Our results suggest that it is possible to use automated methods to identify many of the most relevant papers for a literature review, starting from a large set of candidate papers. We believe that, by trying new features and tuning model parameters, we can increase performance and learn more about what distinguishes these papers. We have also seen promise in using these methods to build novel surveys of topics from a set of seed papers. An important area of future work will be collecting more expert-labeled evaluations to validate and improve this approach.

Running these experiments on our samples of review articles required thousands of hours of computation on a supercomputing cluster. However, applying the methods to a single set of references (as in “Exploring scientific fields using automated literature review” section), is much less intensive, and does not necessarily require these resources that may not be broadly accessible or scalable to a general audience.

Previous work on automated methods for literature review have tended to use a small number of hand-selected systematic review articles (Belter 2016), or a small number of scientific fields (Silva et al. 2016). The small scale and close qualitative approach can provide a lot of insight, but makes it hard to specify benchmarks to generalize and compare different methods. Our experimental approach, on the other hand, gathers many review papers and applies general techniques, allowing for a much larger pool of labeled data.

We found that we were able to identify many of the references of review articles in a variety of research areas. Our methods also missed many references, ranking other articles more highly than the ones in the original reference list. However, it seems that these “incorrect” articles may actually have value: they may be relevant articles that were missed by the review papers’ authors. We found some support for this with the help of domain experts, who found that many of the “misclassified” articles were in fact relevant to the given field. While the precision scores attainable by these methods represent a good goal when making improvements, it is worth noting that in many cases, the failures of the classifiers may actually indicate valuable papers that have been overlooked.

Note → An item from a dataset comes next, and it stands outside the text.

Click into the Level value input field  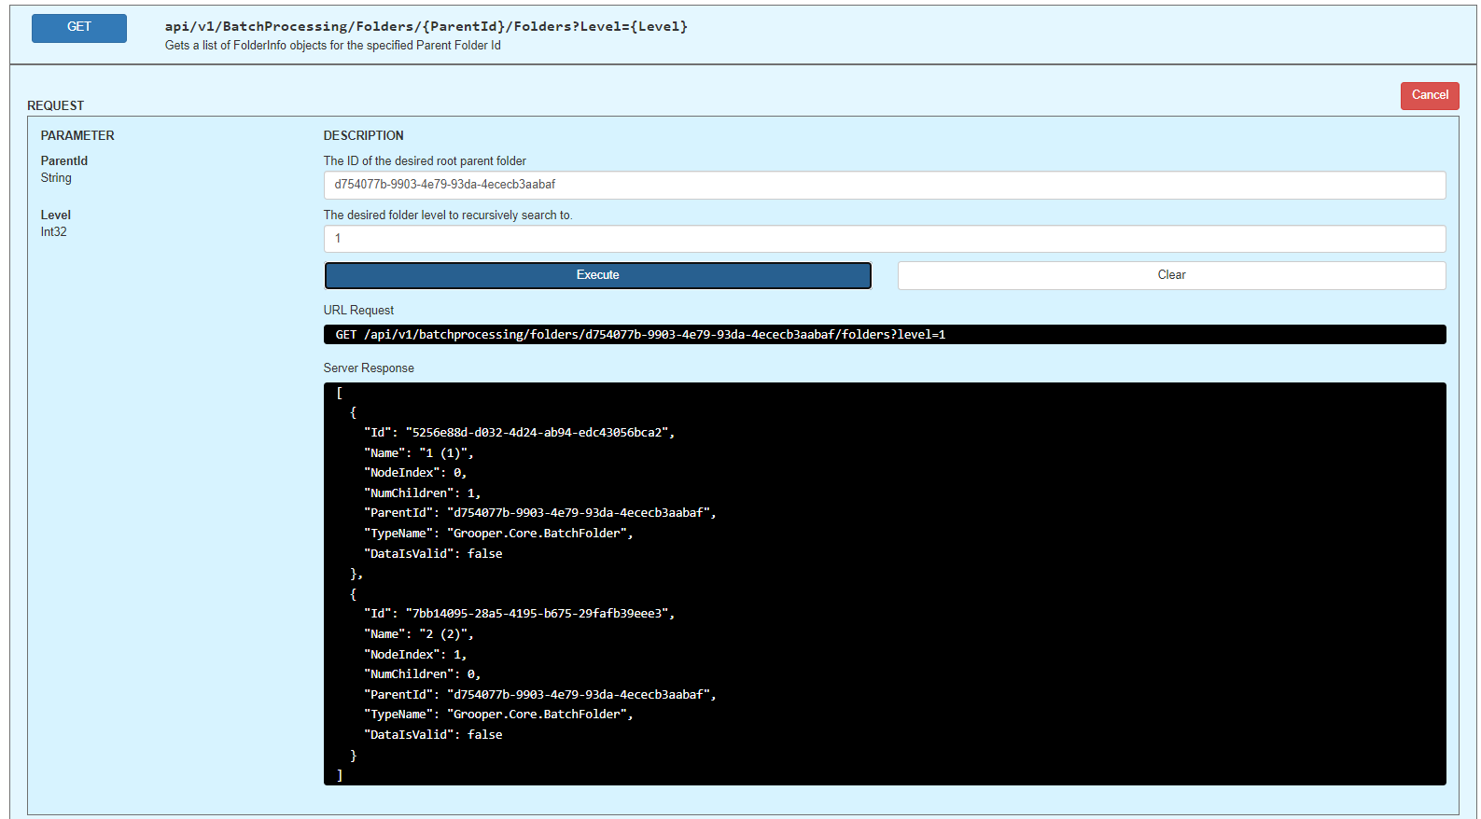pyautogui.click(x=884, y=239)
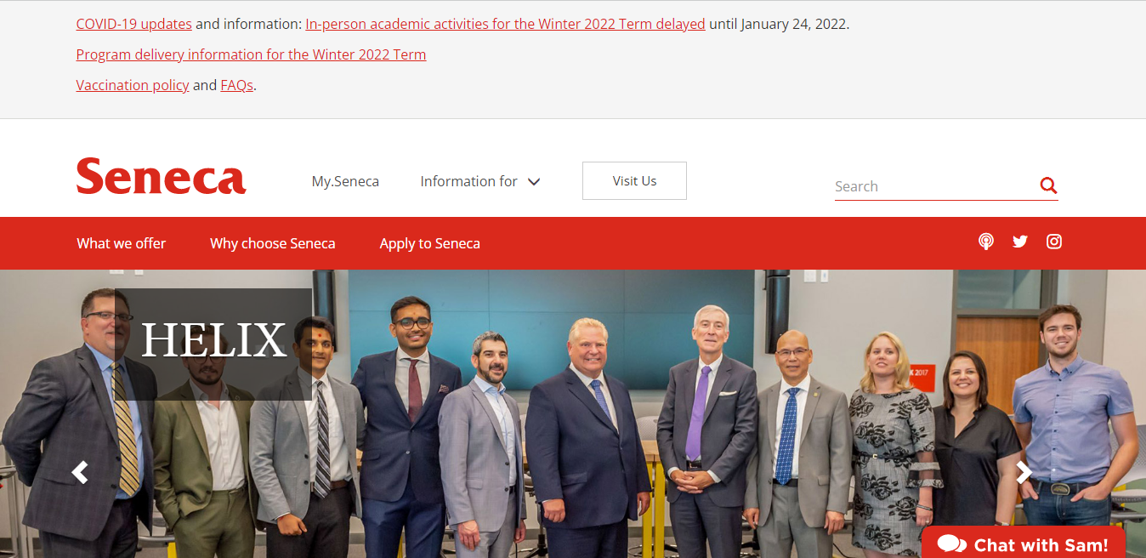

Furthermore, we see potential in using this framework to develop and evaluate methods for literature survey generation and related problems such as scholarly recommendation and field identification. The objective we propose for our modeling task—accurately finding all of the remaining references from a review paper given a held out sample of seed papers from those references—is not a perfect one. We assume that the references in a review paper represent domain experts’ best attempt to collect the relevant literature in a single research topic; however, there exist several different types of review article (systematic review, meta-analysis, broad literature survey, etc.), and our current method ignores potential nuance between them. Additionally, we assume that every article in a review paper’s bibliography is a relevant article to be included in a field’s survey; in practice, an article can be cited for many different reasons, even within a review article. Despite these limitations, the large amount of available data allows our framework to provide a means of experimenting with and developing methods for automated literature surveys. There are many review articles similar to the ones we used that have their bibliographies available and so it will be possible to do this development and analysis on a large scale across many domains. Using this framework, it will be possible to empirically evaluate novel features for their use in identifying papers relevant to a survey in a given topic.